J’aime à me persuader, Milord, que vous reviendrez à des idées plus justes sur son compte, et que l’esprit de prévention ne l’emportera pas sur la droiture qui doit caractériser les hommes que le mérite ou la fortune a placés sur un grand théâtre. L’adjudant-général Wolfe-Tone est un honnête homme ; sa bravoure et ses actions d’éclat lui ont mérité la confiance du gouvernement français et l’estime de tous les soldats qui ont l’honneur pour guide. Je ne dois donc pas vous cacher la surprise qu’il me cause en m’apprenant que vous le faites traiter ignominieusement comme un scélérat.

Je réclame, au nom du gouvernement français, toute votre équité pour ce malheureux officier. Si le sort des armes vous a favorisé au combat du 21 vendémiaire, je ne puis croire que vous vouliez vous prévaloir de ce succès pour avilir la nation française dans la personne de son adjudant-général Wolfe-Tone.

C’est cependant ce qui résulte de l’acte infamant qui vient d’être commis à son égard.

J’ose espérer, Milord, que vous prendrez ma lettre en prompte considération et que je pourrai informer le Directoire exécutif que votre conduite envers l’adjudant-général Wolfe-Tone est plus conforme aux principes de la justice.

GENERAL HARDY.


Le vice-roi d’Irlande fit répondre par son secrétaire, M. Taylor, au général Hardy :

« Son Excellence n’ignore point les égards et les soins qui sont dus aux prisonniers de guerre que le succès des armes du Roi a fait tomber entre ses mains ; la volonté de Sa Majesté serait mal observée si les officiers français, pris dans le combat du 12 octobre, avaient à se plaindre de notre conduite envers eux.

« Quant à T. Wolfe-Tone, Son Excellence ne le connaît que comme un traître, qui voulait revenir en Irlande pour tenter par la force des armes ce qui n’a pu réussir par ses intrigues, qui n’a cessé d’y semer la rébellion et la discorde, et qui vient enfin d’y être conduit pour recevoir la punition due aux crimes dont il s’est rendu coupable envers son Roi et sa Patrie[1]. »

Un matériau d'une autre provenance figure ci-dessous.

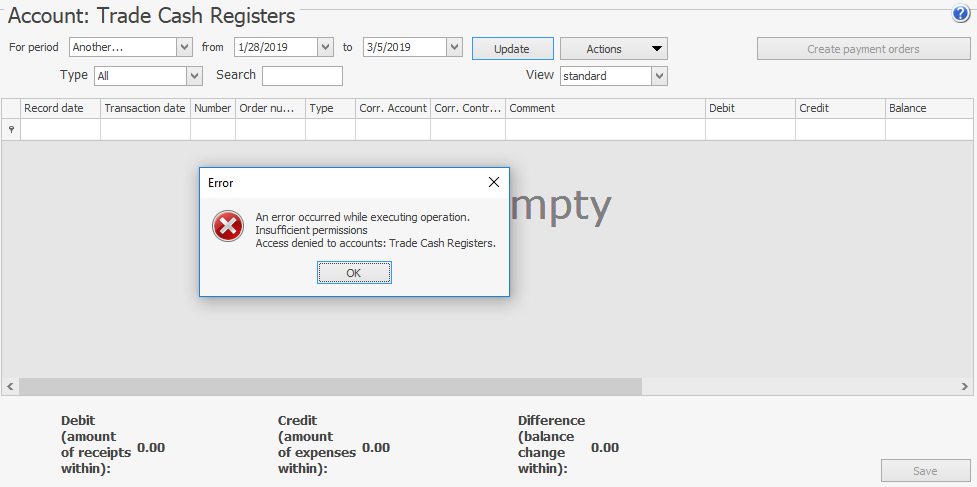Click the blue help question mark icon
977x487 pixels.
click(x=961, y=14)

  1. Wolfe-Tone, conduit à Dublin pour y être jugé, déploya un grand caractère dans sa défense. Fidèle aux principes stoïques qu’il avait toujours professés, il envisagea la mort en sage et se la donna lui-même pour épargner à ses nombreux amis la douleur de le voir périr sur l’échafaud. (Jomini. Guerres de la Révolution.)